-- start Records supplied --

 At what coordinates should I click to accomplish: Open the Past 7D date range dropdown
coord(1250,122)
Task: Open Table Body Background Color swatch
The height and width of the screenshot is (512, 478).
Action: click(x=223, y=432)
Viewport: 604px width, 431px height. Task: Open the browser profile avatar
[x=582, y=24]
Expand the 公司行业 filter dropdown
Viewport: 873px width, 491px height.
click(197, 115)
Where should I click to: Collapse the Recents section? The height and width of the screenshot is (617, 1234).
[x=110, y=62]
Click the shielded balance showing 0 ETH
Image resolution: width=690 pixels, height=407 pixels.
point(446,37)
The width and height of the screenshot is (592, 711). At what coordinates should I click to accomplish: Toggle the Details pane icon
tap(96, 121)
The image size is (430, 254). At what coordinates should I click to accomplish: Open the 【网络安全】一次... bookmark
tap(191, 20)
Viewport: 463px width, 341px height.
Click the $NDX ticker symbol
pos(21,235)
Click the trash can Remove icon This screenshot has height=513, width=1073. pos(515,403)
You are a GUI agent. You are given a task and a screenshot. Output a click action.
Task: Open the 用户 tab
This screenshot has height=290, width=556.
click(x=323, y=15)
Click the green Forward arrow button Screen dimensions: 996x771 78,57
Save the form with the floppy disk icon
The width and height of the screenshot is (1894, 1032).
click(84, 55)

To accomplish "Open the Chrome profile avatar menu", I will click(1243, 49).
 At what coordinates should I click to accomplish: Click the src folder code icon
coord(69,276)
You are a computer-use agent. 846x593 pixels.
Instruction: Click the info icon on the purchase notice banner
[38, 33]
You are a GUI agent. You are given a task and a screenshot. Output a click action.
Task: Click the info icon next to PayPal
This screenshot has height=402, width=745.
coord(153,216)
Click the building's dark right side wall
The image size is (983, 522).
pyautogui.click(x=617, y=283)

-- end Records supplied --

Directive:
Return each line above that contains the string "size". Case counts.

Worked solution:
The image size is (430, 254). At what coordinates should I click to accomplish: Open the 【网络安全】一次... bookmark
The image size is (983, 522).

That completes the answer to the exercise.